> Task instructions:
Go through the listing below, and from the line containing "Open the Themes" through its last line, transcribe every line exactly, skipping pictures.

── Stored data ──

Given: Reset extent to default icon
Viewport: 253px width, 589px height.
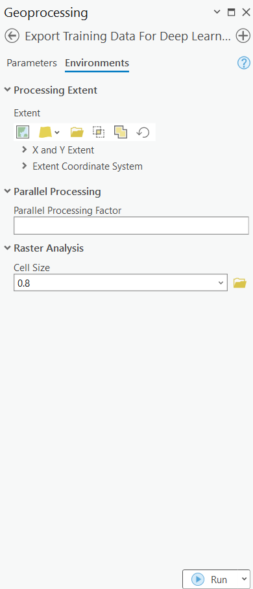Looking at the screenshot, I should click(143, 132).
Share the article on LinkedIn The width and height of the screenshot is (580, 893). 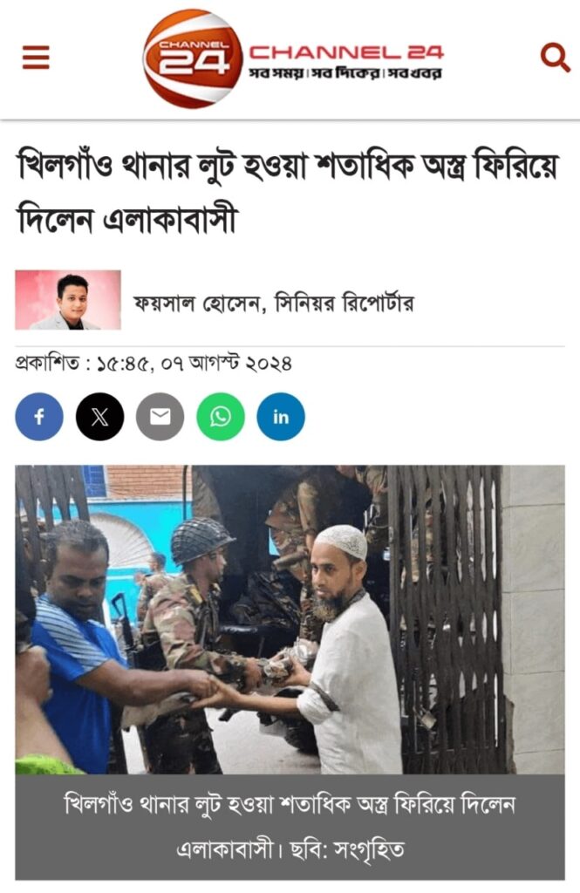(281, 417)
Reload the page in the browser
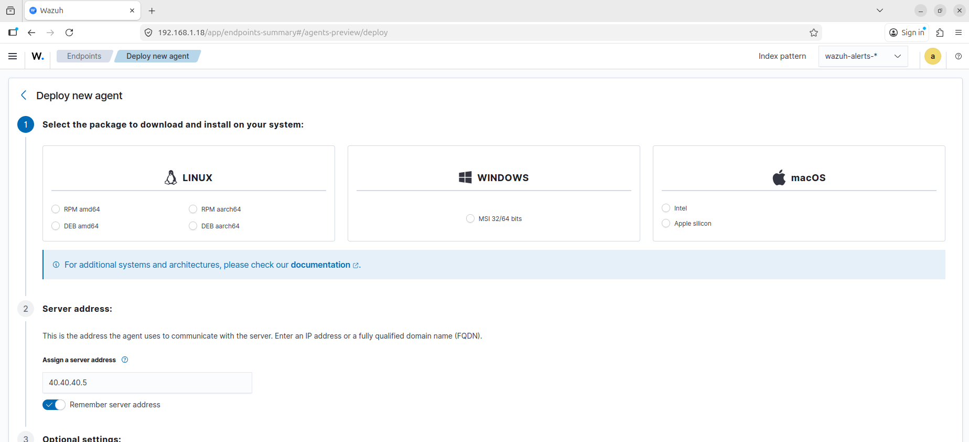This screenshot has width=969, height=442. [x=69, y=33]
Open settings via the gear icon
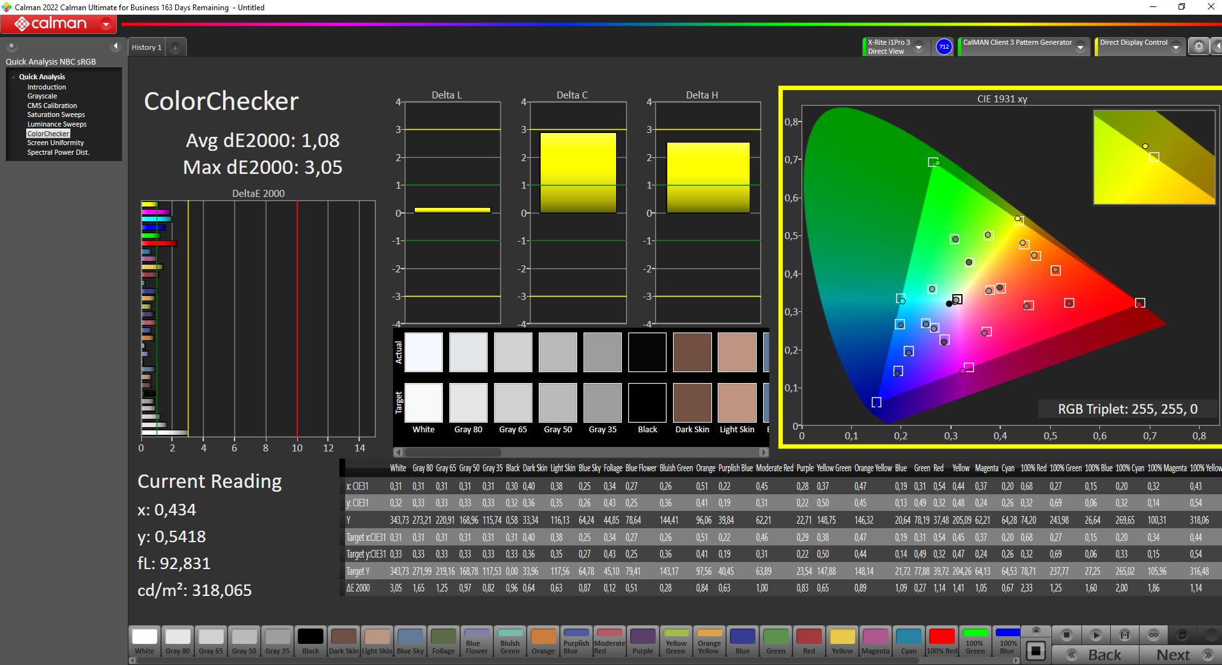Image resolution: width=1222 pixels, height=665 pixels. click(x=1198, y=47)
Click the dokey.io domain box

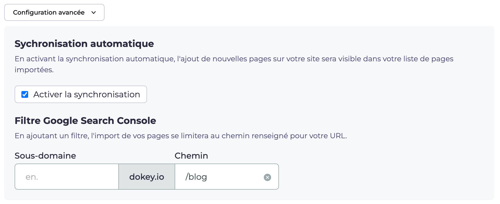pos(147,177)
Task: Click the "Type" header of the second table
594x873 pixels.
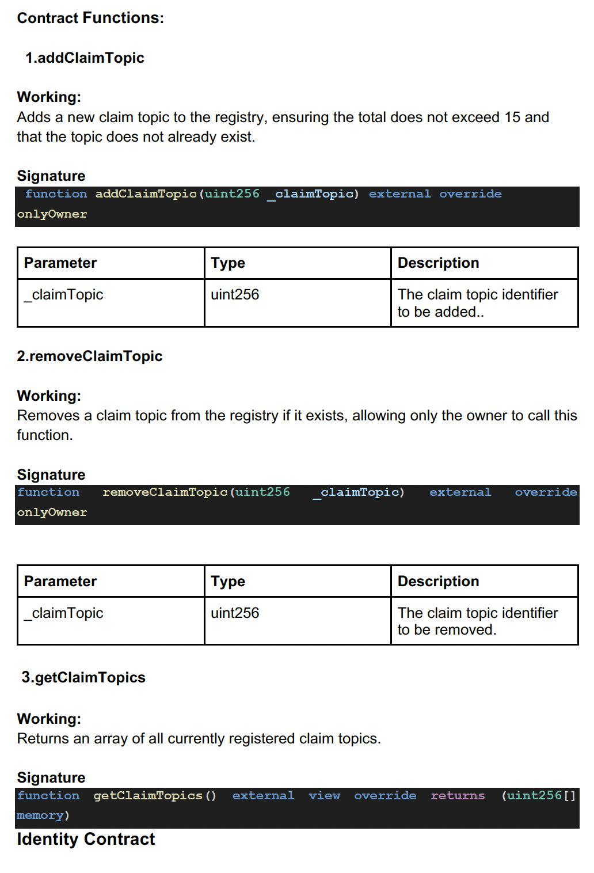Action: point(228,582)
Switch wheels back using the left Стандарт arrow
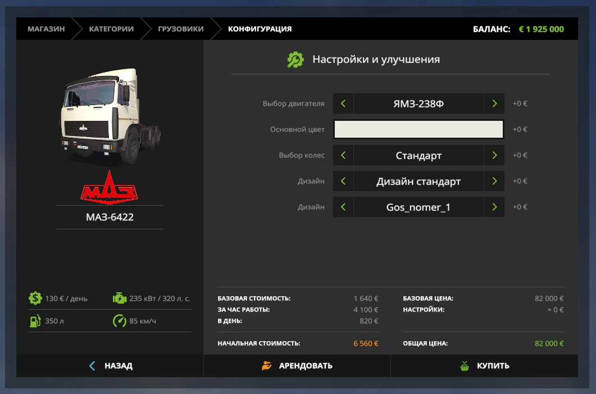This screenshot has height=394, width=596. [343, 155]
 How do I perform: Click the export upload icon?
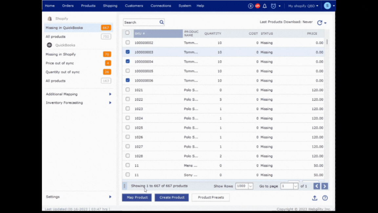pos(314,198)
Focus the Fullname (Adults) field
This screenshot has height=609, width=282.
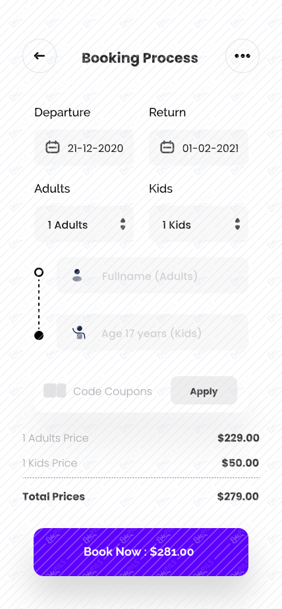tap(152, 276)
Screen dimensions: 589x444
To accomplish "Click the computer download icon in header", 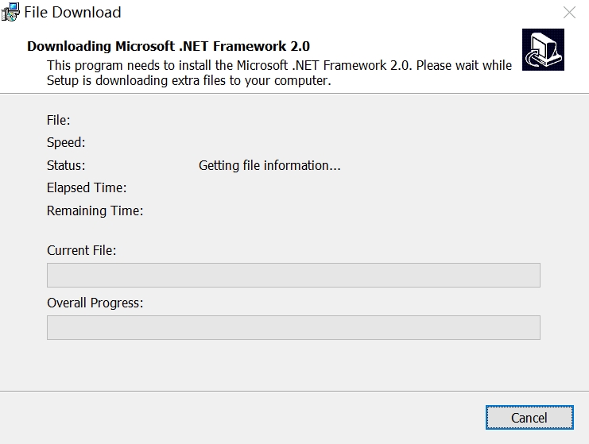I will (543, 49).
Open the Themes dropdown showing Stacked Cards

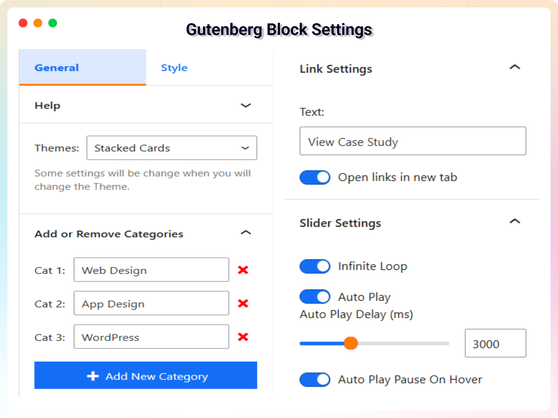click(172, 148)
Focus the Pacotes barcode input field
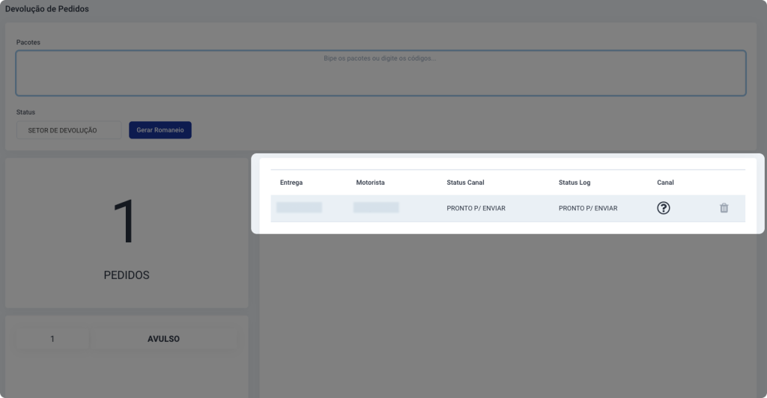Image resolution: width=767 pixels, height=398 pixels. 381,73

───

> Your response:
Open the Themes dropdown showing Stacked Cards

click(172, 148)
Focus the Pacotes barcode input field
Image resolution: width=767 pixels, height=398 pixels. 381,73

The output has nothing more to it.